**Written task 1**
Quote the part of the post about visiting the Metropolitan Museum of Art that starts with "The first area I" and goes on through "the 700s rooms).".

**Source**
— begin —

Sunday, November 03, 2019

American Impressionism and Portraiture at the Metropolitan Museum of Art

On my recent visit to New York, I visited The Metropolitan Museum of Art twice.

The first area I headed to (after the roof!) on the first day was the section devoted to American Impressionism. (The American Wing - North West corner of the Met - 2nd floor the 700s rooms).

Leaving the Met at the end of the day - on 15th October 2019 
The view of Lower Manhattan and the southern part of Central Park
from the terrace on the roof of the Metropolitan Museum of Art on Tuesday 15th October
It's a real revelation to see some of the paintings you've admired for so long in art books be revealed to you in their normal "home".  Seeing some of the exhibitions I found is not quite the same as seeing them in the Met!

On the whole I think I'd recommend a chronological approach to the Impressionist Galleries unless you are short of time - in which case head straight to the Impressionists and make sure you see some of Hudson School too.

— end —

(Records)
— begin —

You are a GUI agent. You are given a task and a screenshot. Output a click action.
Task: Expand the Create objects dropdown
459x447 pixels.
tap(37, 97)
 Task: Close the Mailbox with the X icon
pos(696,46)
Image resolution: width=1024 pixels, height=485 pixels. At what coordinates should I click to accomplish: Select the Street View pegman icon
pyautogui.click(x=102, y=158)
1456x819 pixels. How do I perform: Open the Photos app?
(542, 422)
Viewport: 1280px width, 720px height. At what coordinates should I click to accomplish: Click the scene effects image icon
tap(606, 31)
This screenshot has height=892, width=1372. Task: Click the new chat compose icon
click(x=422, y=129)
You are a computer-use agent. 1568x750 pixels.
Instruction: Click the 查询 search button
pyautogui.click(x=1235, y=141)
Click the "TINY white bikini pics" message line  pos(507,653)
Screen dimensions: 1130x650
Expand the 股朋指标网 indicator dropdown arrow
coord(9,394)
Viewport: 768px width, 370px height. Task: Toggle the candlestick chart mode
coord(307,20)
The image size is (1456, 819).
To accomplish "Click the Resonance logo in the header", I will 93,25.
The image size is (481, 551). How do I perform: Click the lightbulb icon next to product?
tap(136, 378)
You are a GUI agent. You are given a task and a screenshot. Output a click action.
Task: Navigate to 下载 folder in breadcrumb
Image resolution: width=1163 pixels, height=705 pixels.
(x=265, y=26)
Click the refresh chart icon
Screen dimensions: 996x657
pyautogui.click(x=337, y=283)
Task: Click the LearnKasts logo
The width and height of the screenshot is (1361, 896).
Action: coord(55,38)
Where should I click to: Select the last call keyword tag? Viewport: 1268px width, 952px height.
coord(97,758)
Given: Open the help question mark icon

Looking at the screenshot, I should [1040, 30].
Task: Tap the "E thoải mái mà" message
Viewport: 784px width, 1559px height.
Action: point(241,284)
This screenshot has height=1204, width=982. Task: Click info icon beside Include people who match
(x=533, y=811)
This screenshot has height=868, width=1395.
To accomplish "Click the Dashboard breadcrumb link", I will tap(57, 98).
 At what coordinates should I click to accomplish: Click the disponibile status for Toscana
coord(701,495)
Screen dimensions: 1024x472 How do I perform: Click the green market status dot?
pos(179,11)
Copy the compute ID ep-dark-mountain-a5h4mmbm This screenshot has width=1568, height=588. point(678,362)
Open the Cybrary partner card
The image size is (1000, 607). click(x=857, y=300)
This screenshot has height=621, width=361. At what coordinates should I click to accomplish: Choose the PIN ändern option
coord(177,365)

— end —

**Written task 2**
Print the lines of the records that start with the line with "You are a computer-use" and go on through the line with "pos(179,11)".

**Answer 1**
The first area I headed to (after the roof!) on the first day was the section devoted to American Impressionism. (The American Wing - North West corner of the Met - 2nd floor the 700s rooms).

**Answer 2**
You are a computer-use agent. 1568x750 pixels.
Instruction: Click the 查询 search button
pyautogui.click(x=1235, y=141)
Click the "TINY white bikini pics" message line  pos(507,653)
Screen dimensions: 1130x650
Expand the 股朋指标网 indicator dropdown arrow
coord(9,394)
Viewport: 768px width, 370px height. Task: Toggle the candlestick chart mode
coord(307,20)
The image size is (1456, 819).
To accomplish "Click the Resonance logo in the header", I will 93,25.
The image size is (481, 551). How do I perform: Click the lightbulb icon next to product?
tap(136, 378)
You are a GUI agent. You are given a task and a screenshot. Output a click action.
Task: Navigate to 下载 folder in breadcrumb
Image resolution: width=1163 pixels, height=705 pixels.
(x=265, y=26)
Click the refresh chart icon
Screen dimensions: 996x657
pyautogui.click(x=337, y=283)
Task: Click the LearnKasts logo
The width and height of the screenshot is (1361, 896).
Action: coord(55,38)
Where should I click to: Select the last call keyword tag? Viewport: 1268px width, 952px height.
coord(97,758)
Given: Open the help question mark icon

Looking at the screenshot, I should [1040, 30].
Task: Tap the "E thoải mái mà" message
Viewport: 784px width, 1559px height.
Action: point(241,284)
This screenshot has height=1204, width=982. Task: Click info icon beside Include people who match
(x=533, y=811)
This screenshot has height=868, width=1395.
To accomplish "Click the Dashboard breadcrumb link", I will tap(57, 98).
 At what coordinates should I click to accomplish: Click the disponibile status for Toscana
coord(701,495)
Screen dimensions: 1024x472 How do I perform: Click the green market status dot?
pos(179,11)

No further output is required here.